BACKGROUND: The long-term outcomes and safety of endoscopic mucosal resection (EMR) of sporadic duodenal adenoma (SDA), and the management of adverse events need to be confirmed. METHODS: A bicentric retrospective study was performed including all patients who underwent EMR for SDAs from 2003-2016. The primary aim was to evaluate the efficiency of EMR for SDA. The secondary objectives were to assess safety, recurrence management, predictive factors for treatment success, and adverse events. RESULTS: One hundred thirty patients (134 procedures) were included (median age 65 years, 49.3% male). The mean SDA size was 20.7 (range 5-50) mm. Of the SDAs, 58.2% were category 3 of the Vienna classification, 35.8% were category 4, and 5.9% were category 5. The median follow up was 25.0 (range 2-120) months. Complete mucosal resection was achieved for 129/134 lesions (96.2%), with en bloc resection in 59/134 (44%). Recurrence occurred in 28.6% of cases (30/105 procedures). Recurrence was successfully treated by new endoscopic procedures in 72.2% (13/18) and by surgery in 27.8% (5/18). Delayed bleeding occurred in 13.4% of cases (18/134) and was successfully managed endoscopically. The perforation rate was 3.7% (5/134); perforations were managed without surgery in 60% (3/5 patients) of cases. CONCLUSIONS: Endoscopic treatment of SDA appears to be effective and relatively safe in tertiary centers. All bleeding complications were endoscopically controlled, and perforation was rare. Recurrence was frequent but could be managed endoscopically.
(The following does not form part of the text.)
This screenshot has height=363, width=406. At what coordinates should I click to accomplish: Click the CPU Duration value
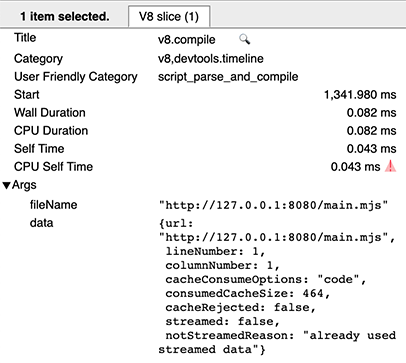[x=371, y=131]
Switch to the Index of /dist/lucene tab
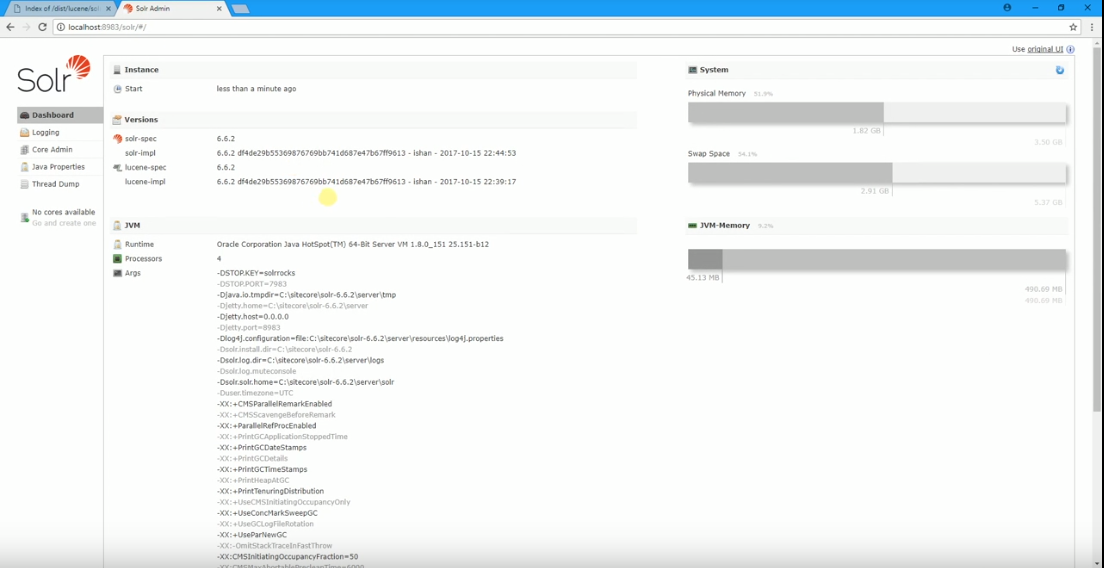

EMR is confirmed as a first-line treatment in cases of SDA, and surgery is useful only if repeated EMRs fail.

19.
Endosc Ultrasound ; 10(2): 103-110, 2021.
Artículo en Inglés | MEDLINE | ID: mdl-33666179

RESUMEN

BACKGROUND AND OBJECTIVES: The European Society for Medical Oncology suggests performing EUS staging for esophagogastric junction and gastric cancers to further assess the T and N stages. The use of EUS after neoadjuvant therapy (NT) is still under debate. We aimed to evaluate the contribution of EUS after NT to staging, therapeutic choices, and prognosis prediction. SUBJECTS AND METHODS: In 97 patients with esophagogastric junction and gastric cancers who received NT (chemotherapy or radiochemotherapy) followed by carcinologic surgery, EUS was performed before (uT, uN) and after (yuT, yuN) NT. We compared the results of EUS staging after NT (yuT and yuN) and final histology (ypT and ypN). We analyzed the correlation between overall survival (OS), disease-free survival (DFS), and the objective and subjective responses to NT evaluated by EUS (comparison of uT and yuT and uN and yuN with OS and DFS). RESULTS: EUS staging detected metastasis that went undetected by computed tomography in 16% of metastatic patients. The accuracy between EUS after NT and postoperative pathological findings was 44.4% (34.2%; 54.7%) for T stage and 49.3% (37.5%; 61.1%) for N stage. On multivariate analysis, OS had significantly correlated with the objective response to NT. In the case of a response to NT, the median OS was 64.77 months, and in the case of stable disease, the median OS was 22.9 months (P = 0.01). CONCLUSION: EUS after NT can be used for staging. Despite its moderate accuracy, the evaluation of the response to NT by EUS seems to be correlated with patient prognosis.